_AIM_
Starting at the line that contains "Click the Sign in user icon" and ending after the line that contains "coord(98,108)", rewrite the material with "recipient" changed to "addressee" and everything else kept the same. Leave the pictures out of your answer.

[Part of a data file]
--
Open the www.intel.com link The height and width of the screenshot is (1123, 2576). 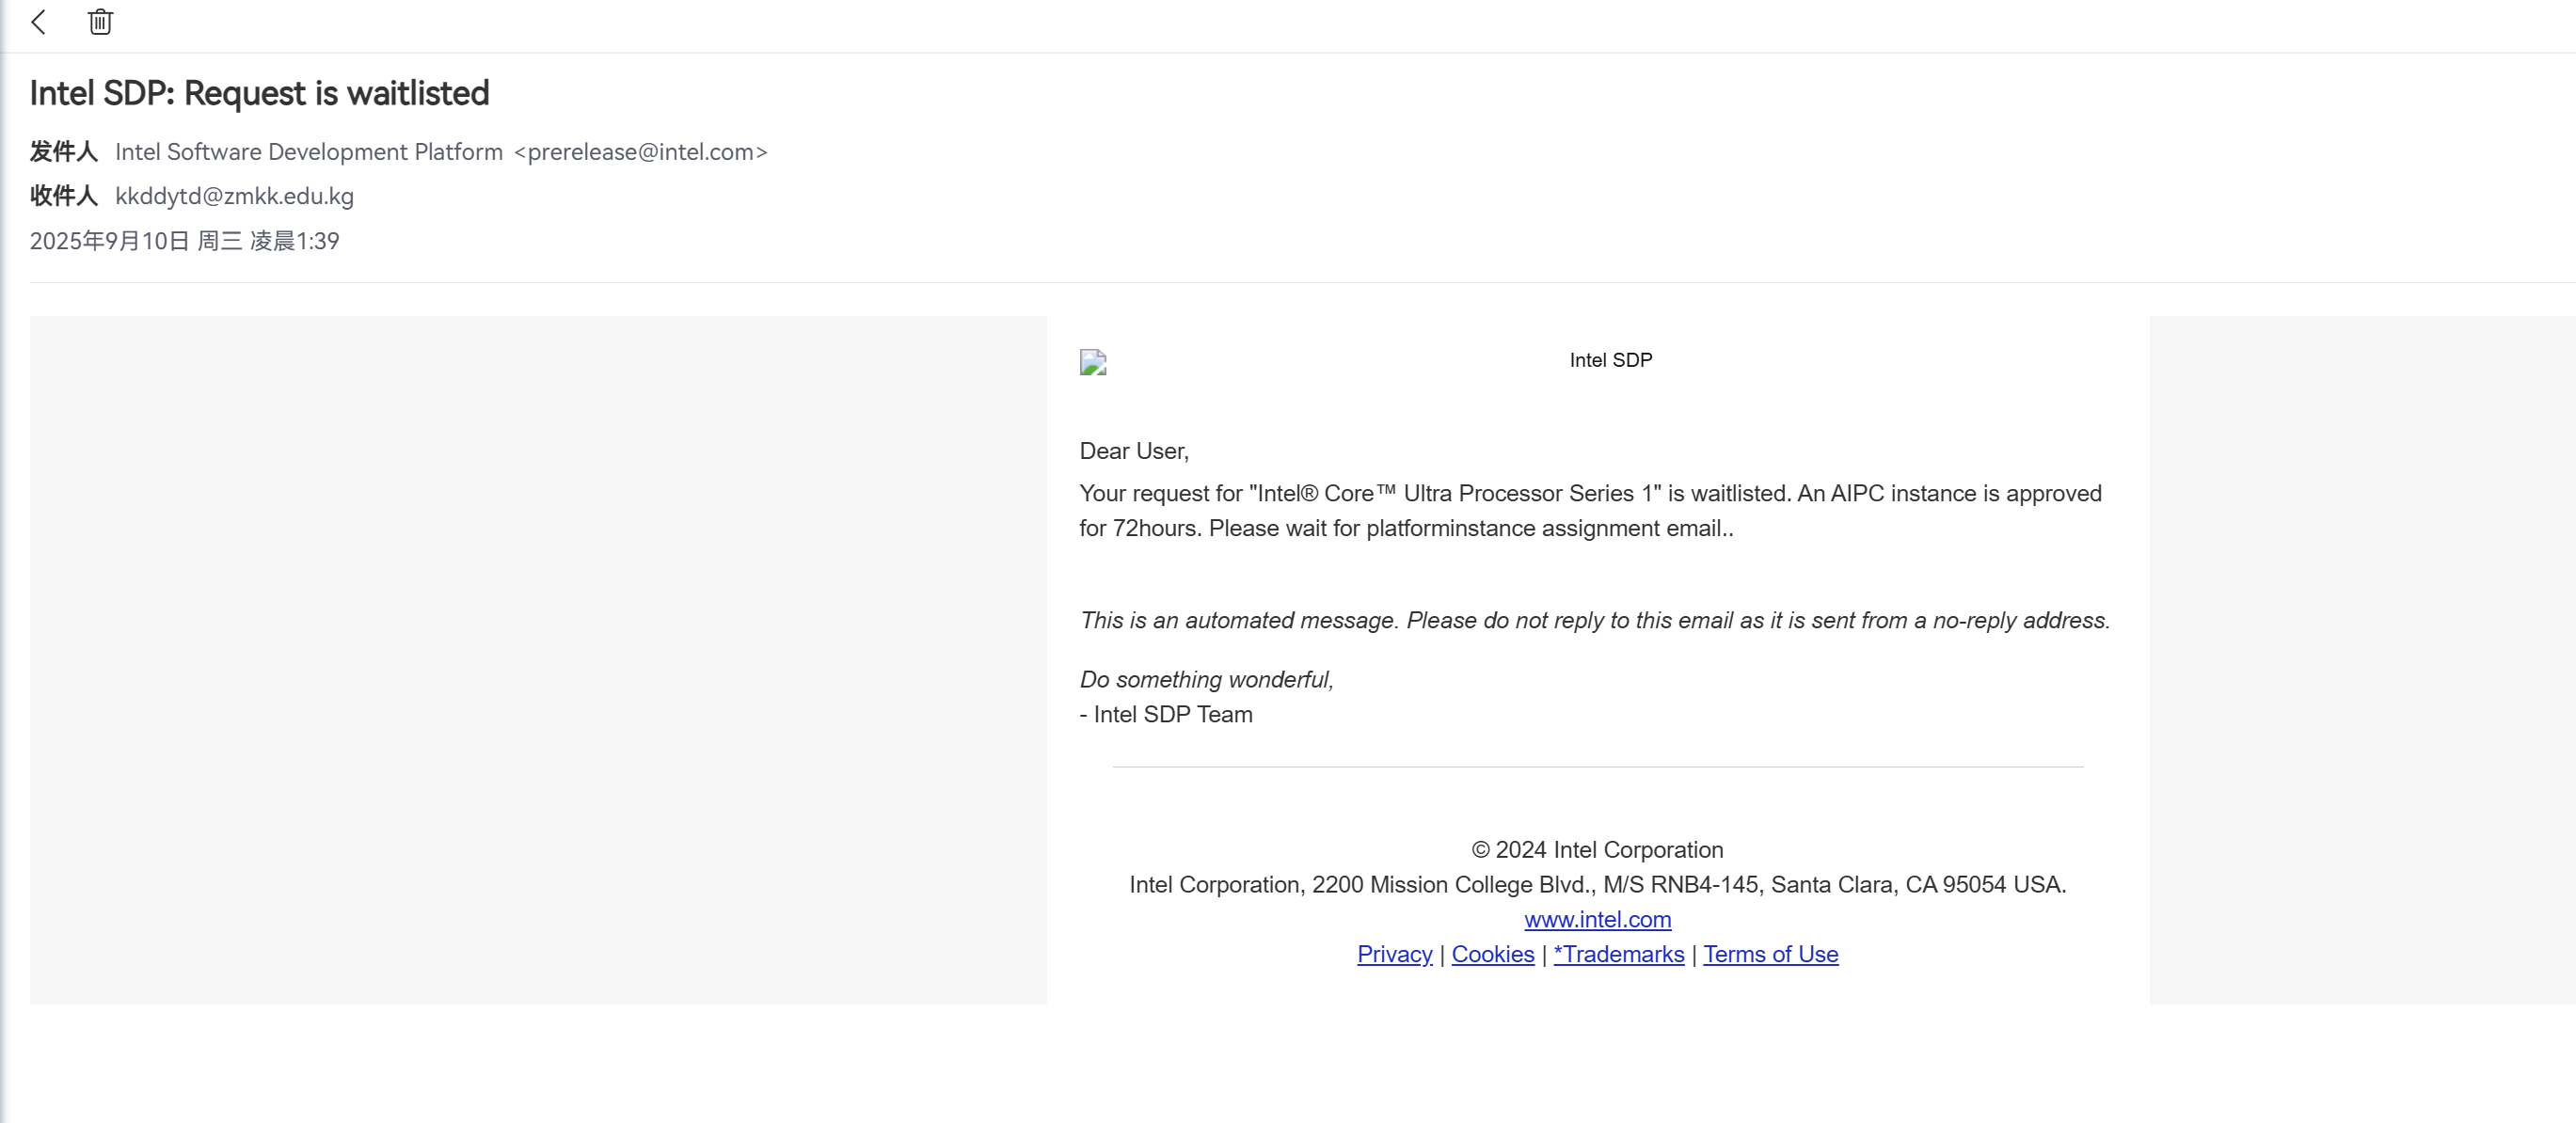point(1597,919)
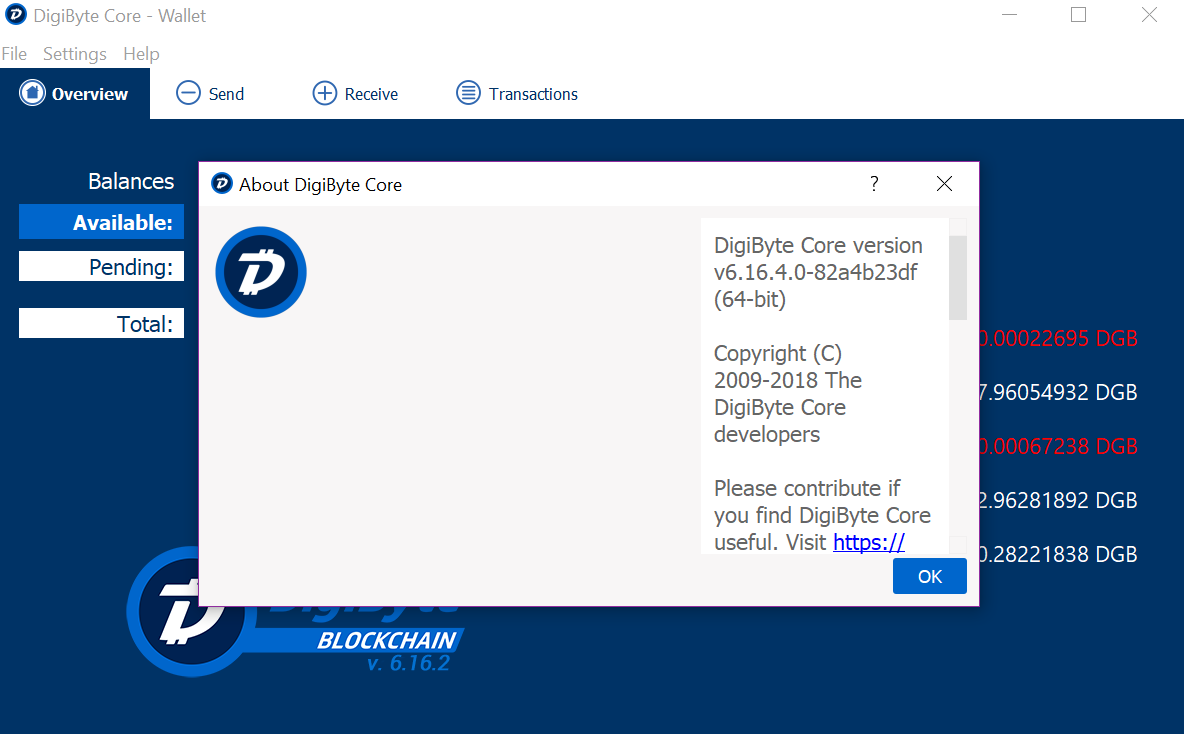This screenshot has width=1184, height=738.
Task: Switch to the Overview tab
Action: pos(88,92)
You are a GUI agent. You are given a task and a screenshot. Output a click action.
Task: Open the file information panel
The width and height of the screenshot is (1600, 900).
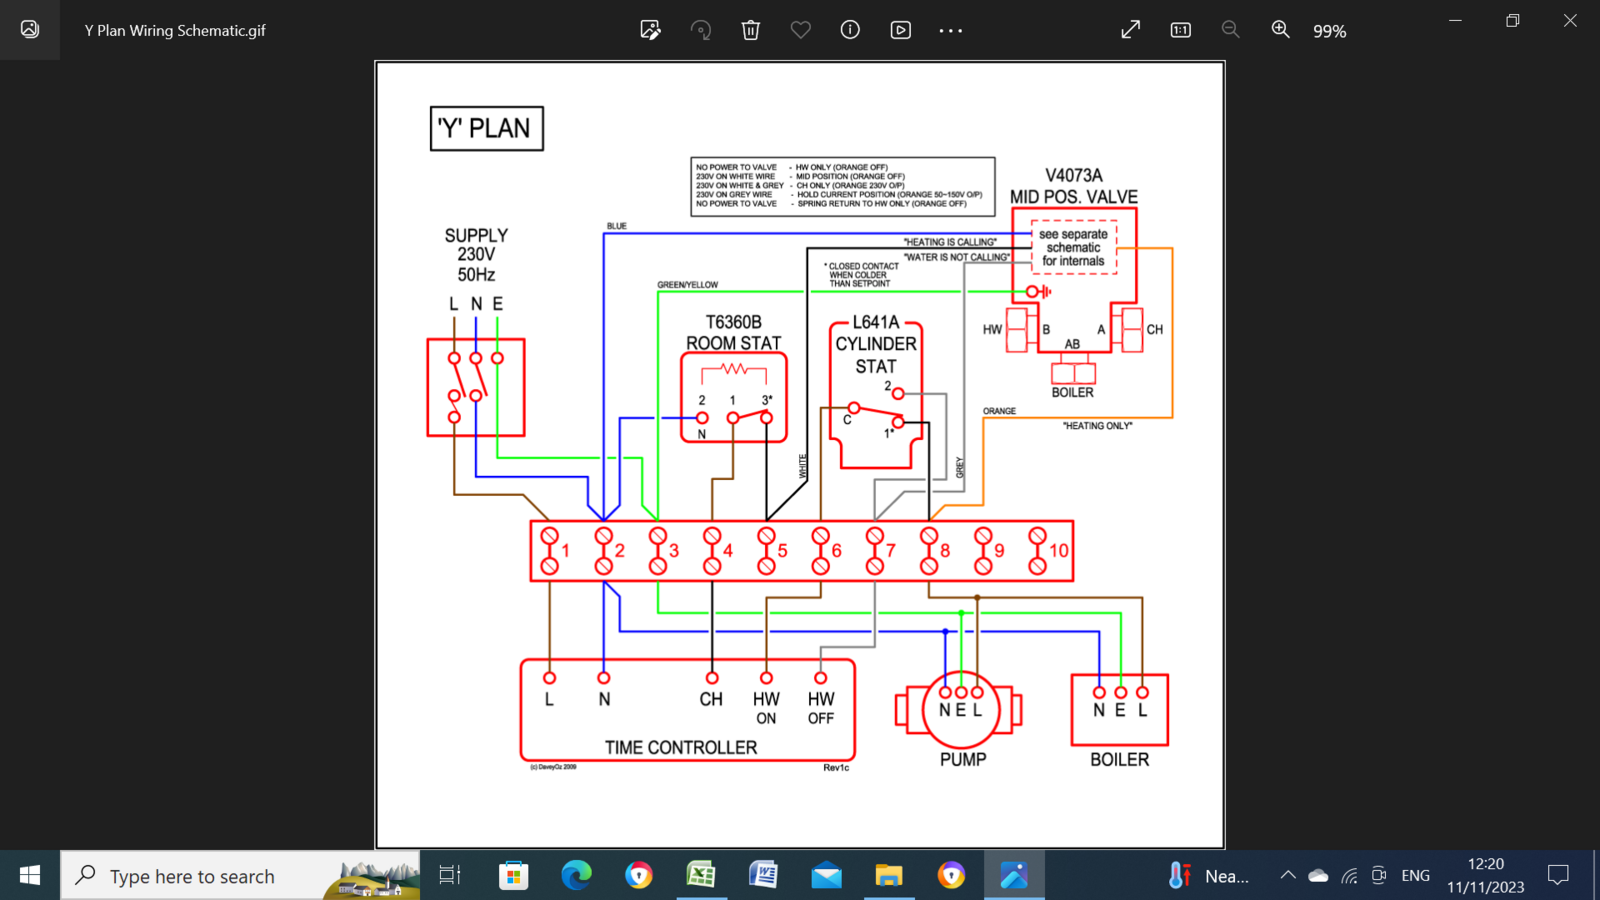[x=850, y=30]
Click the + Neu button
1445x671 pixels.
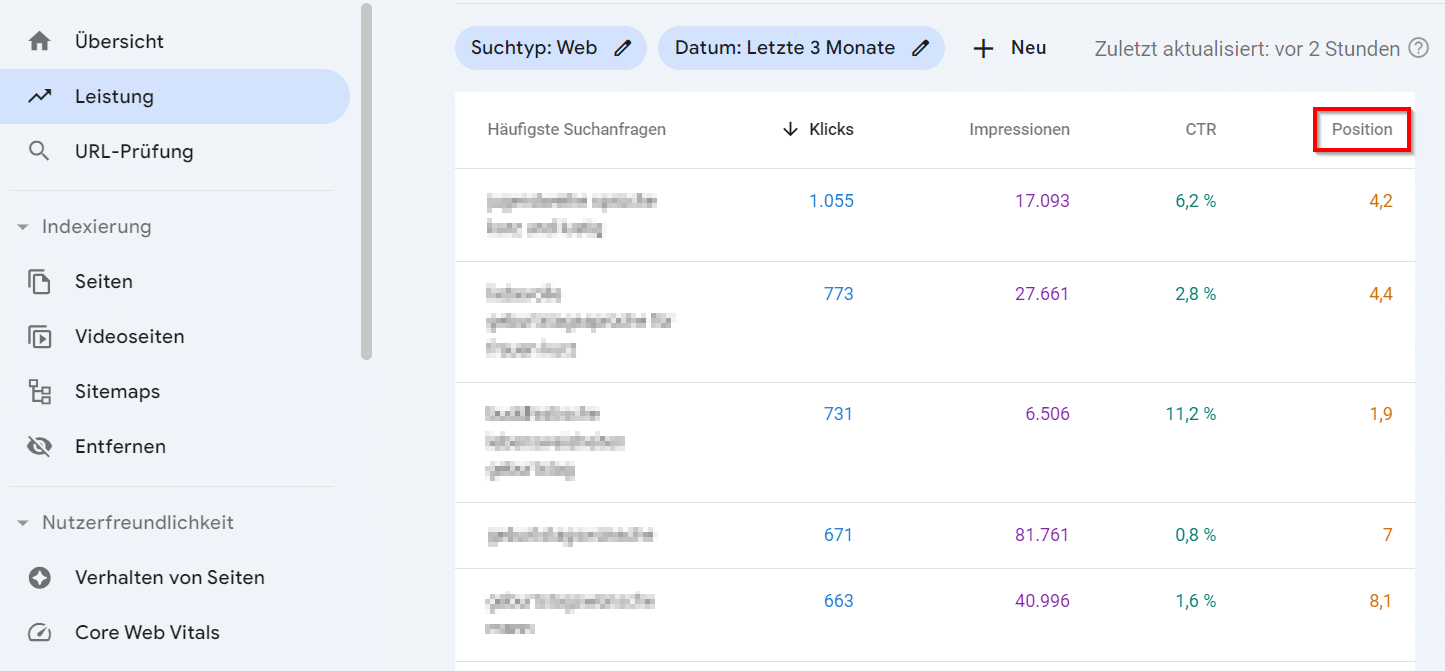(x=1009, y=47)
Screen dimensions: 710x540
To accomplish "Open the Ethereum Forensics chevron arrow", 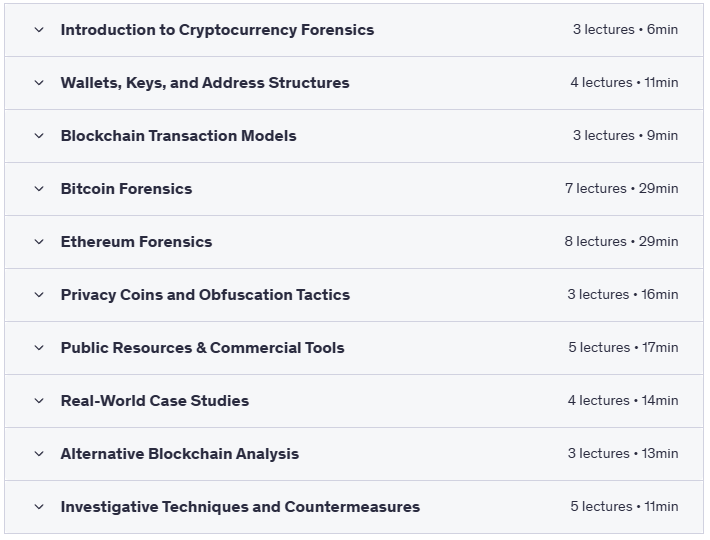I will pyautogui.click(x=39, y=242).
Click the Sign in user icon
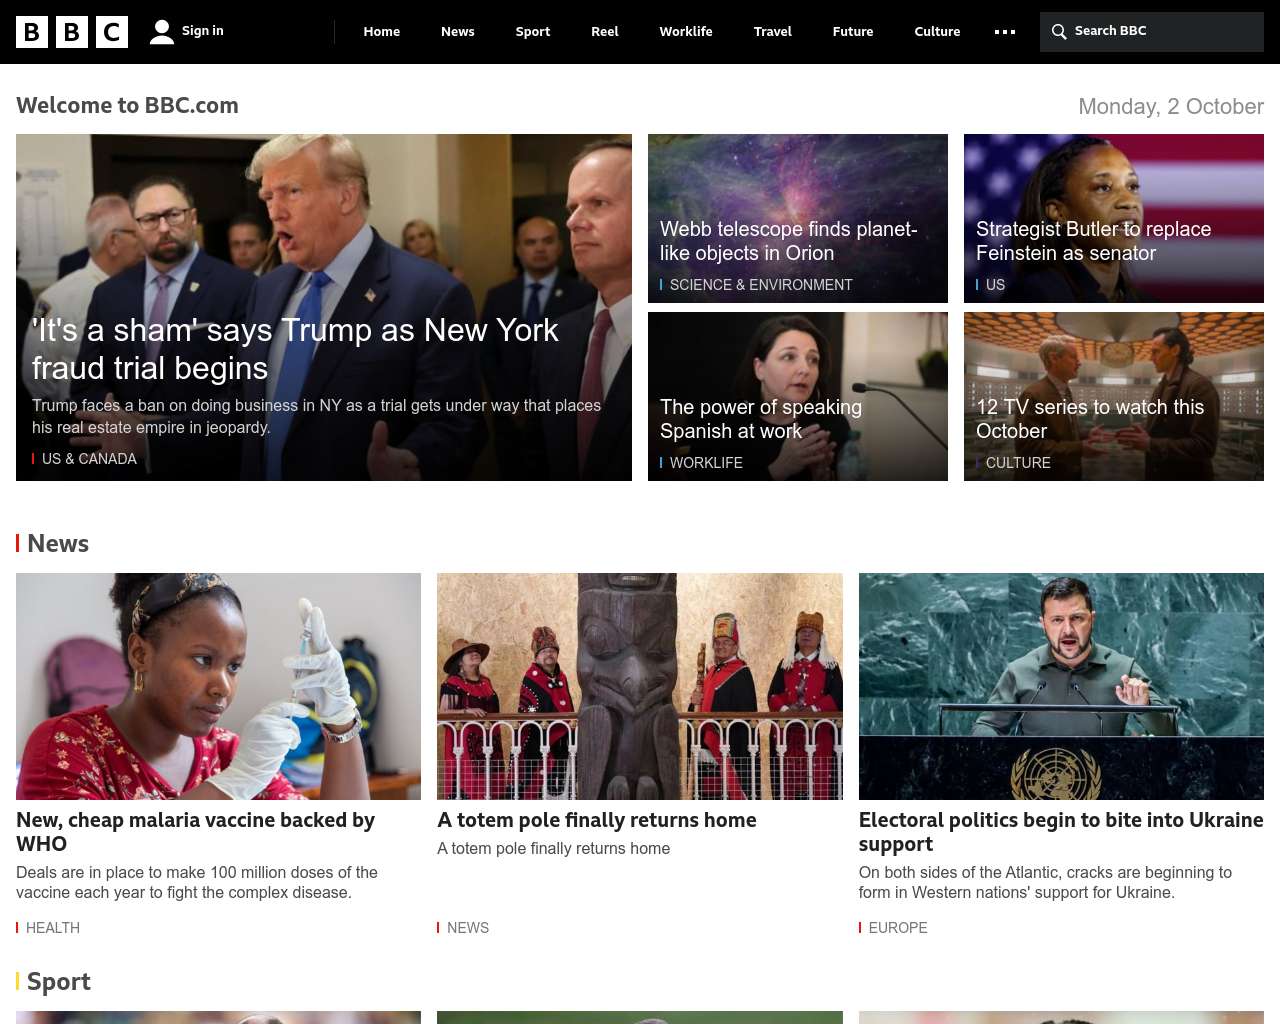The height and width of the screenshot is (1024, 1280). 161,32
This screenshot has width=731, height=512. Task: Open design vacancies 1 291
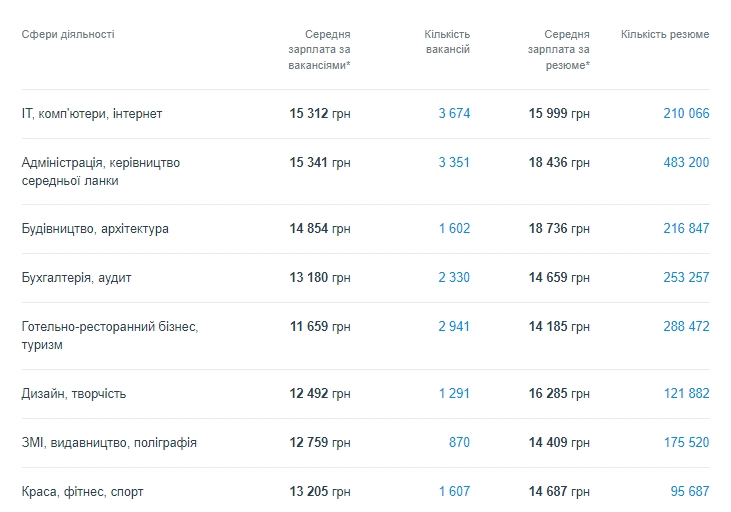[x=454, y=394]
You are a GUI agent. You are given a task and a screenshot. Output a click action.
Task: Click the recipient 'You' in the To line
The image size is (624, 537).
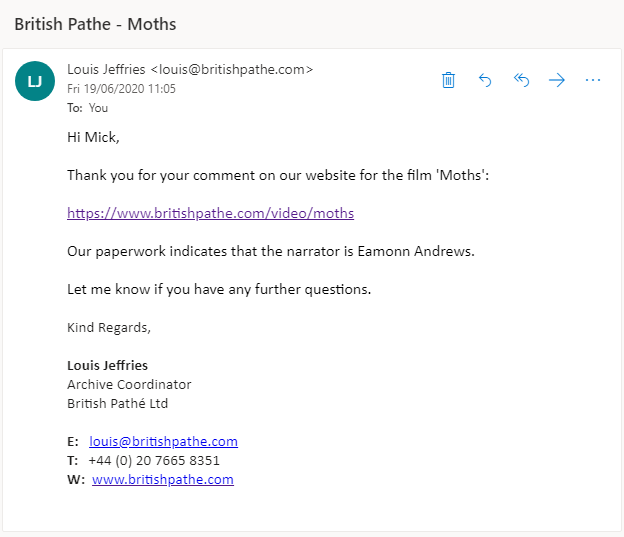coord(98,108)
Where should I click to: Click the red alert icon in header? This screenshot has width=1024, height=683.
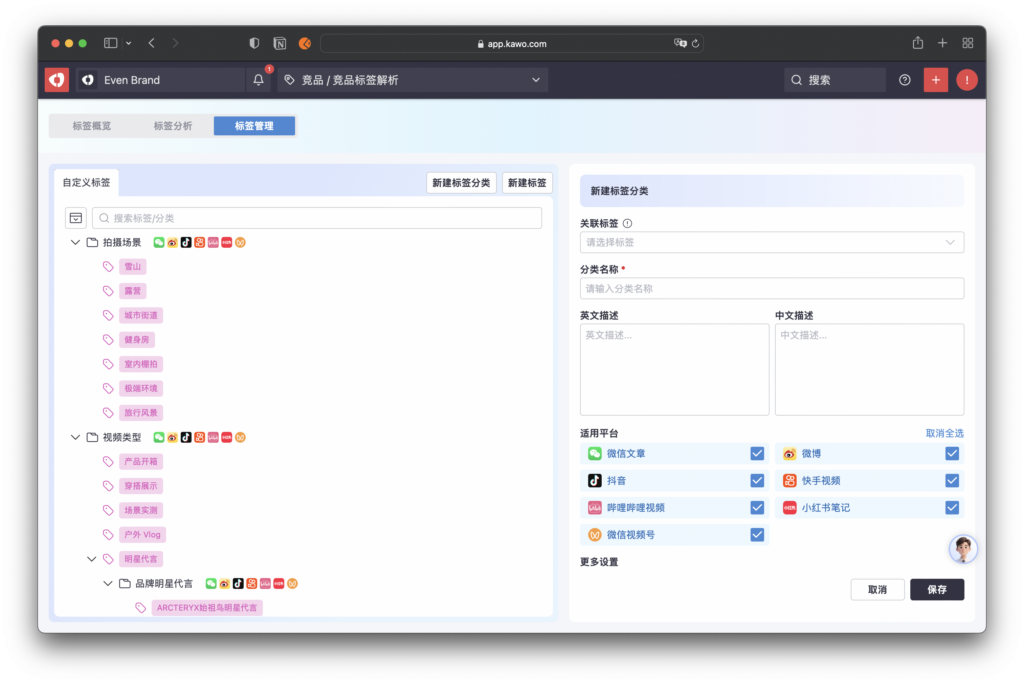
--
_EXERCISE SOLUTION_
Click the Sign in user icon
The height and width of the screenshot is (1024, 1280). 161,32
This screenshot has width=731, height=512. Task: Open design vacancies 1 291
[x=454, y=394]
You are a GUI agent. You are given a task and a screenshot. Output a click action.
Task: Click the addressee 'You' in the To line
The image size is (624, 537).
coord(98,108)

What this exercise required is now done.